Journal «Angiology and Vascular Surgery» • 

2019 • VOLUME 25 • №2

Use of thermal imager in preparation of non-reversed autovein for femoropopliteal bypass grafting

Krepkogorsky N.V., Ignatyev I.M., Bredikhin R.A.

Interregional Clinical and Diagnostic Centre, Department of Cardiovascular and Endovascular Surgery of the Faculty of Advanced Training and Professional Retraining of Specialists, Kazan State Medical University of the RF Ministry of Public Health, Kazan, Russia

Presented herein is an original method of preparing a bypass graft (a non-reversed autovein for femoropopliteal and femorotibial bypass grafting) and assessment of quality of valvulotomy using a thermal imager.

The study included a total of 31 patients. All patients subdivided into 2 groups were subjected to bypass grafting operations with the use of a non-reversed autovein. In group 1 (n=16) prior to applying a bypass graft we assessed its patency with the use of an original method by means of a thermal imaging camera. In group 2 (n=15) assessment of graft patency after destruction of valves was not performed.
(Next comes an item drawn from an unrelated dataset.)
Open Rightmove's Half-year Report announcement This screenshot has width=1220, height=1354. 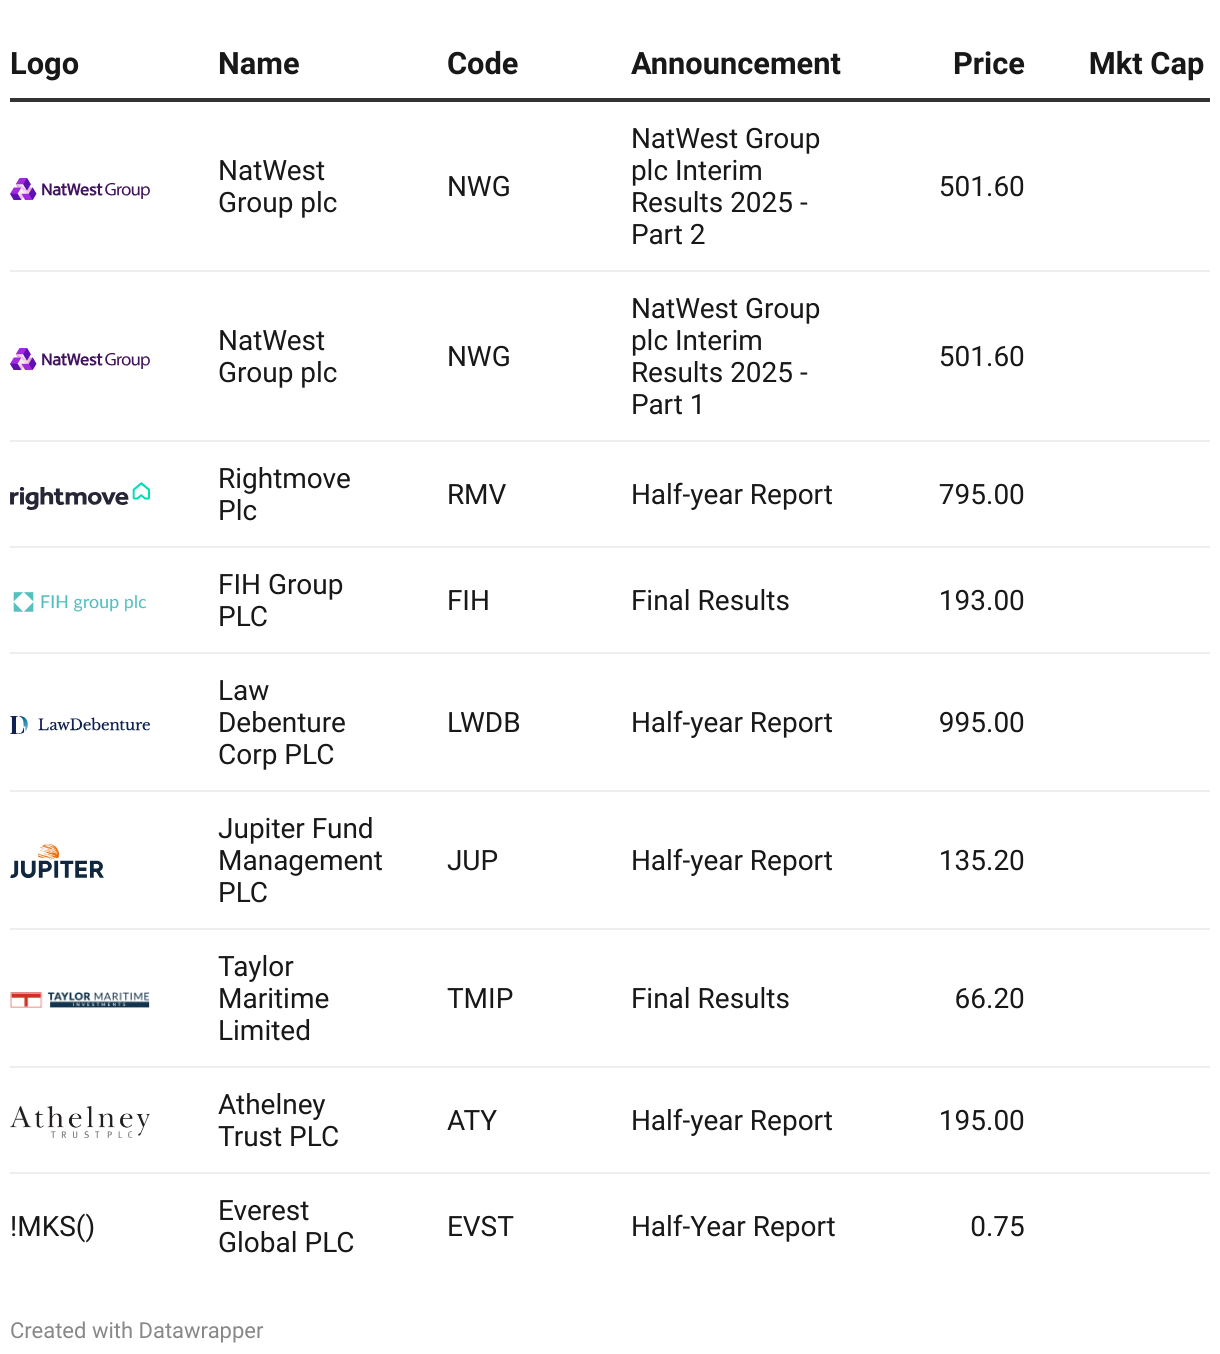point(731,495)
In group 1 there were no bypass graft thromboses in the postoperative period, whereas three (20%) patients in group 2 developed bypass graft thrombosis within the first 24 postoperative hours, requiring repeat operation. Bypass graft thrombosis was caused in all cases by insufficiently destroyed valves of the venous transplant.

There were no lethal outcomes within 1 year postoperatively. Control ultrasonographic examination after 1 year revealed bypass graft thrombosis in two (13.3%) patients in group 2, leading to the development of critical ischaemia and gangrene in one (6.6%) of these patients and later on requiring limb amputation at the level of the femur.

A conclusion drawn is that thermal imaging makes it possible to intraoperatively assess quality of valvulotomy in using a non-reversed autovein as a bypass graft and to improve the results of surgical treatment.

KEY WORDS: femoropopliteal bypass grafting, valvulotomy, thermal imaging examination, lower limb artery atherosclerosis, chronic venous insufficiency.